• [MATERIAL SUPPLIED]:
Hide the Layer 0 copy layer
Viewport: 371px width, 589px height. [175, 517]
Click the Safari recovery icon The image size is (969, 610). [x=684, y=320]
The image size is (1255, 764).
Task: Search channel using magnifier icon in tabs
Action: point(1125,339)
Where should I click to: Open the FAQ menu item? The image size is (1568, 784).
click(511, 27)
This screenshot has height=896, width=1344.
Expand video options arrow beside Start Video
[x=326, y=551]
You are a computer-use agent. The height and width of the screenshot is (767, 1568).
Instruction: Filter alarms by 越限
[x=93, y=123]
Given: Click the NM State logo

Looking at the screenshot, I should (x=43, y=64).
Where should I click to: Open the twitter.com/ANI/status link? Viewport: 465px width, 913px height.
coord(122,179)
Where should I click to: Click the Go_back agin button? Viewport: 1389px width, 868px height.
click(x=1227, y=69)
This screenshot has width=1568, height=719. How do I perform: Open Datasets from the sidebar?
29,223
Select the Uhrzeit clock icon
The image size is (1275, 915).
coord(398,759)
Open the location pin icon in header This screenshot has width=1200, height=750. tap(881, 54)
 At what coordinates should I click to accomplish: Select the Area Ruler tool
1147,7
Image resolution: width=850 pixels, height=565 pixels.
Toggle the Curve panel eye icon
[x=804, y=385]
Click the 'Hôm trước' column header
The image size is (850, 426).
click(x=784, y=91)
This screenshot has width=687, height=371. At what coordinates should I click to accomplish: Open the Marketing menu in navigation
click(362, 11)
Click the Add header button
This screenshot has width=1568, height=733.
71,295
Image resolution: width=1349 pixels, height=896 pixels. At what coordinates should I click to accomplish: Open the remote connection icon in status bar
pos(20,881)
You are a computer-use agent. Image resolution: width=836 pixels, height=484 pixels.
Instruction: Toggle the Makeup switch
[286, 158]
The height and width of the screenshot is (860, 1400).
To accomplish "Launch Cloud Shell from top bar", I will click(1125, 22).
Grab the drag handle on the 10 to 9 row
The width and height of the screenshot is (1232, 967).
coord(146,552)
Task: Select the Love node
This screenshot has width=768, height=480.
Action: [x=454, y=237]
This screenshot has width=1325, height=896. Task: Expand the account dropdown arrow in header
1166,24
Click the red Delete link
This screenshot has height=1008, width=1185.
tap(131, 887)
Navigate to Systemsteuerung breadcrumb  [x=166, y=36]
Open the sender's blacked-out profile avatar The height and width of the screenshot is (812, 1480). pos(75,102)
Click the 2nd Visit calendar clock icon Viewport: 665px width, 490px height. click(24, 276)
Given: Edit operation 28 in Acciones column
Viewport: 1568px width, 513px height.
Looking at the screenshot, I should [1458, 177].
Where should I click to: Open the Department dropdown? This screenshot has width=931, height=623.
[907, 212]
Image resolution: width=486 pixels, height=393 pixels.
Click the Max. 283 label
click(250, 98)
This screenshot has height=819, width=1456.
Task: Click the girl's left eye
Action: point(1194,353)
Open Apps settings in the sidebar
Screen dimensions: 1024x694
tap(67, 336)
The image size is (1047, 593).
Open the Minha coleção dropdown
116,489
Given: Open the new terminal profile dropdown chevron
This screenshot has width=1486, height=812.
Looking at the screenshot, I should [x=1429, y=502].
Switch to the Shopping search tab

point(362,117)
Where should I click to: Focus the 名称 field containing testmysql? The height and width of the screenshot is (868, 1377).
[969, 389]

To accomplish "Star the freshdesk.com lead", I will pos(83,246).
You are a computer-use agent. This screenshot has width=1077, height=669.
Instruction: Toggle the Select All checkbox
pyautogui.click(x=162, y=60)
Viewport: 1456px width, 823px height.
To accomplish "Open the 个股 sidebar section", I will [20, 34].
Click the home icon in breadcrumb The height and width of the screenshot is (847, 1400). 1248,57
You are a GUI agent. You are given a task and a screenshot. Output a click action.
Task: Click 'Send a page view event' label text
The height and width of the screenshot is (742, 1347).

• [EXERCISE DIRECTIONS]:
Recast the entries above as a numbered list, covering only the lines from the one containing "Viewport: 1456px width, 823px height." through the final line, inclusive. Omit any blank lines.

• [EXERCISE OUTPUT]:
1. Viewport: 1456px width, 823px height.
2. To accomplish "Open the 个股 sidebar section", I will [20, 34].
3. Click the home icon in breadcrumb The height and width of the screenshot is (847, 1400). 1248,57
4. You are a GUI agent. You are given a task and a screenshot. Output a click action.
5. Task: Click 'Send a page view event' label text
6. The height and width of the screenshot is (742, 1347).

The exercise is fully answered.